Dalla ricerca triennale condotta dall’Osservatorio nazionale cure primarie del Cergas di SDA Bocconi e Fiaso in collaborazione con Bayer, realizzata su 13 aziende territoriali in 7 regioni italiane, emergono risultati utili e applicabili a livello nazionale per la presa in carico della cronicità

Servono best practice sulla presa in carico del paziente cronico. Una necessità su cui ha riflettuto l’Osservatorio nazionale cure primarie del Cergas Sda Bocconi insieme a Fiaso. Un progetto, questo, con il contributo non condizionato di Bayer, per armonizzare, i sistemi assistenziali delle varie regioni italiane e trovare una linea guida comune. Il lavoro ha visto la partecipazione triennale di 13 aziende territoriali locali collocate in 7 regioni italiane, con l’obiettivo di studiare e confrontare l’innovazione organizzativa e assistenziale.
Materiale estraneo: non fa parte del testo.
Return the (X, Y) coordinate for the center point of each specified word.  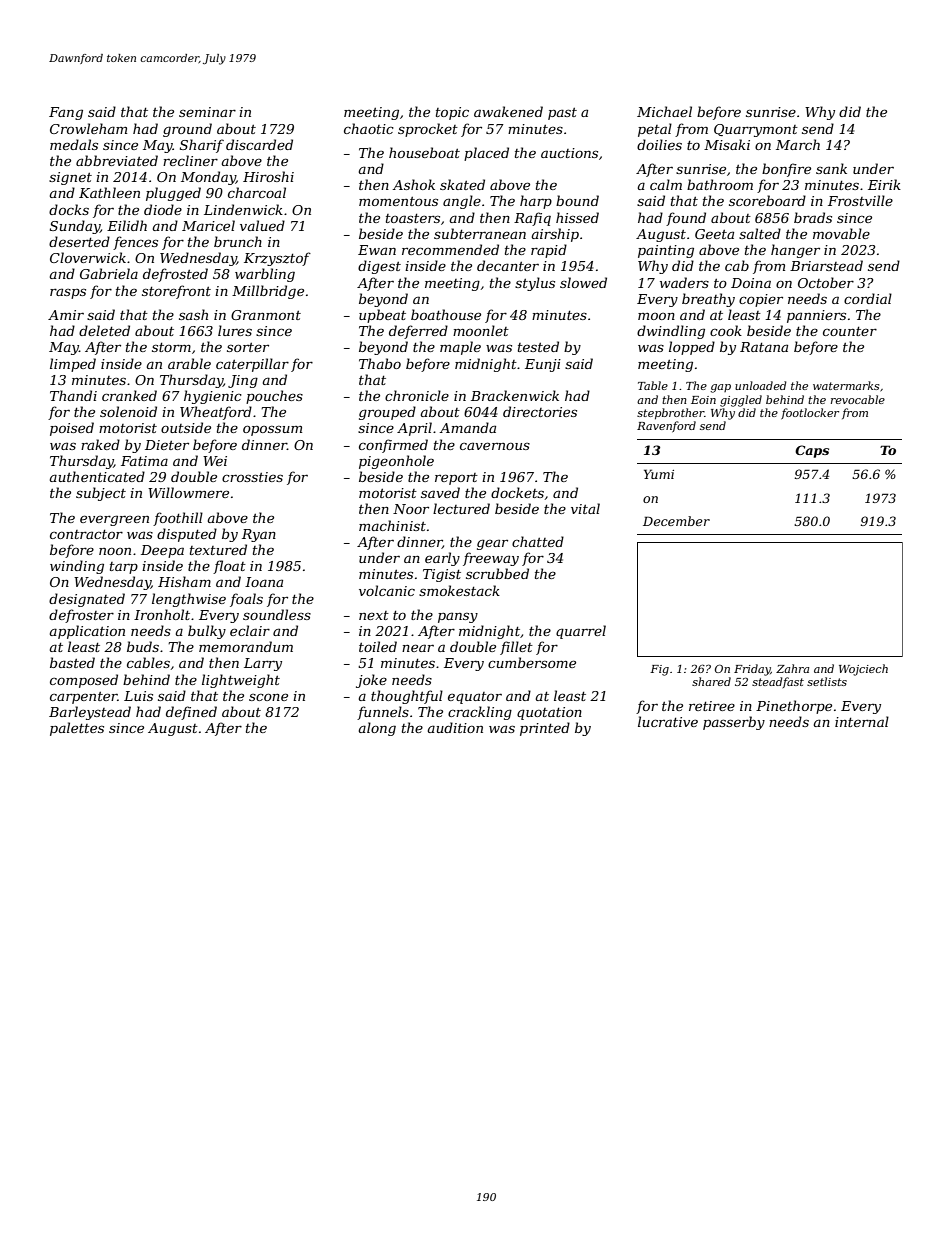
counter (850, 331)
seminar (207, 112)
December (676, 521)
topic (452, 113)
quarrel (581, 632)
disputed (187, 535)
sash (193, 314)
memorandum (246, 646)
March (798, 144)
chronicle (417, 395)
Sistemi informativi, Pdta e assistenza sanitaria. Manca il network

“Il Sistema sanitario nazionale ha sviluppato negli anni una ricchissima cassetta degli attrezzi per il governo della cronicità e lo sviluppo delle cure primarie”, afferma Francesco Longo, del dipartimento di Scienze sociali e politiche dell’Università Bocconi e responsabile scientifico del progetto. “In particolare i sistemi informativi, i Pdta e la consapevolezza di logiche di medicina di iniziativa di presa in carico. Il pezzo di strada che ci manca è la messa a sistema di questi strumenti e la loro diffusione strutturata in tutte le aziende”.
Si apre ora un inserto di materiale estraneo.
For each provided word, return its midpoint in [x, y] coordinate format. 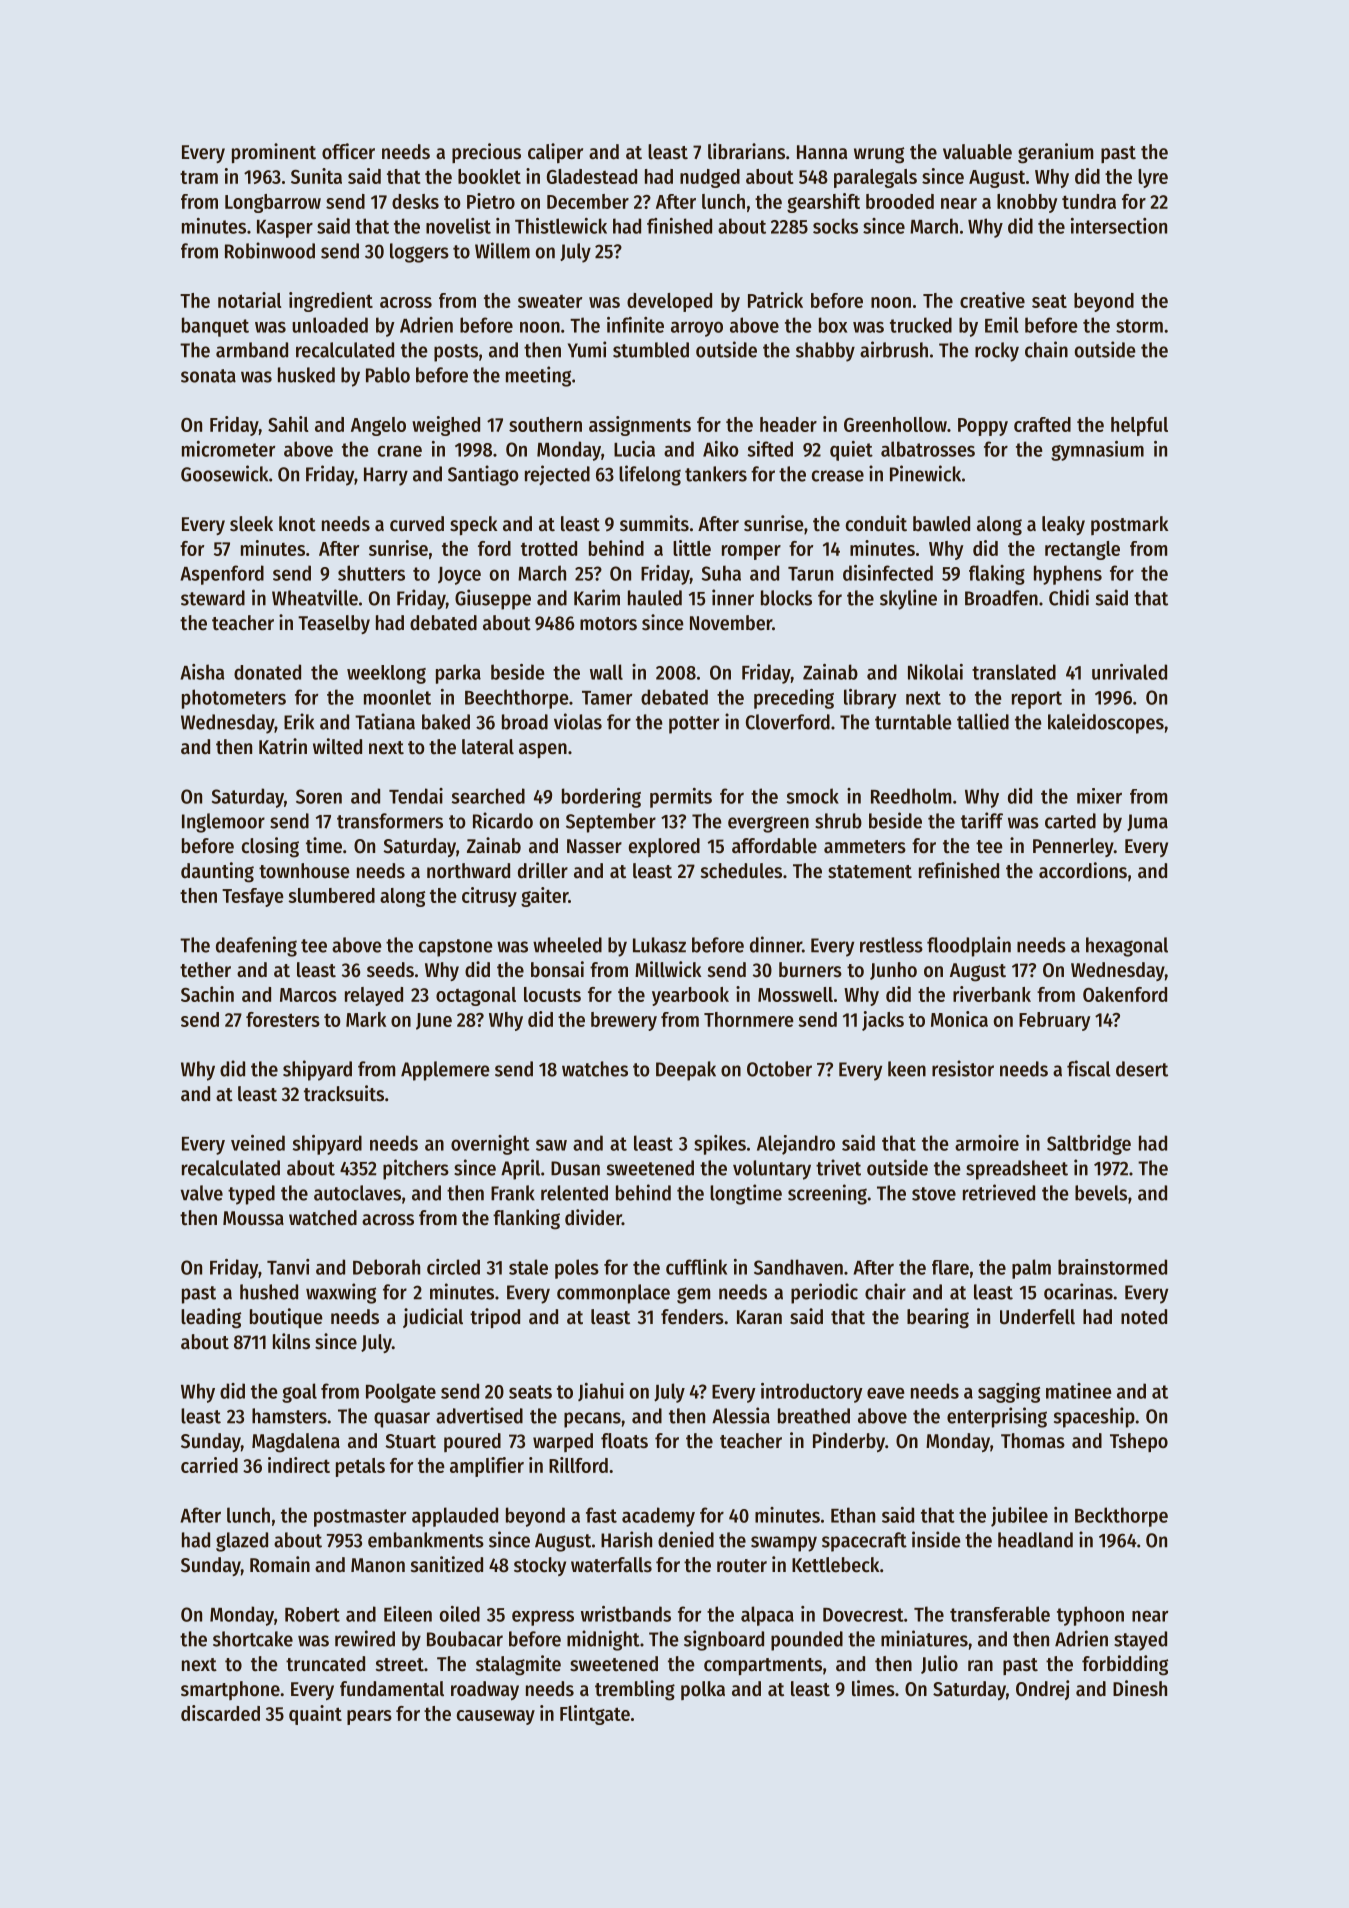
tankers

Il governo clinico: prevenzione e accessibilità

Tra le forme di incentivi analizzate, le più comuni sono quelle per il governo clinico.  Sono sviluppate dall’80% delle aziende partecipanti all’osservatorio, e riguardano principalmente l’attività di prevenzione (50%) e l’accessibilità dei medici di medicina generale (40%). Il 60% delle aziende ha invece sviluppato incentivi rivolti al miglioramento organizzativo, favorendo l’informatizzazione e la comunicazione dei dati tra professionisti. Più raramente (40% dei casi), stimolando l’attivazione di gruppi di lavoro per sviluppare e diffondere know-how. Sostanzialmente assenti sono gli incentivi legati alla dotazione di specifici fattori di produzione.
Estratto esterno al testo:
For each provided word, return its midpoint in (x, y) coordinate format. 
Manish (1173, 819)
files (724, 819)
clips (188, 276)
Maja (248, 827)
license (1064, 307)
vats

Sempre maggiore attenzione, però, si sta focalizzando verso quelli relativi alla presa in carico della cronicità, che però si concentrano al momento più sull’attivazione sui Pdta. “Questa è una sfida – spiega il presidente di Fiaso Francesco Ripa di Meana – che può essere vinta se si sapranno trasformare in opportunità le criticità del sistema. Come quella sulle politiche del personale che possono per valorizzare i professionisti e ridisegnare i modelli organizzativi di assistenza nel territorio, attraverso la creazione di strutture a bassa intensità di cura e di reti cliniche e Pdta”.

Il patient journey

L’eterogeneità delle soluzioni organizzative adottate dalle aziende nel progettare il patient journey e la scarsa diffusione organica degli strumenti per il governo della cronicità si conferma nell’analisi retrospettiva delle traiettorie di consumo sostenute da coorti omogenee di pazienti condotta attraverso l’utilizzo dei database amministrativi su oltre 55 mila pazienti con scompenso cardiaco e 15 mila pazienti con fibrillazione atriale. L’analisi dei dati evidenzia importanti differenze infraziendali nell’accesso ai servizi che mettono in dubbio l’equità del sistema. Altrettanto rilevanti sono i dati relativi alle strategie terapeutiche. Nello scompenso il 13% dei pazienti analizzati non risulta trattato a livello farmacologico. Oppure è trattato con farmaci non raccomandati dalle linee guida internazionali. Nella fibrillazione atriale, invece, circa il 30% degli individui non presenta prescrizioni di farmaci anticoagulanti. Inoltre la continuità della terapia con nuovi anticoagulanti orali (Nao) mostra a livello aziendale valori che variano tra il 27% e il 94%.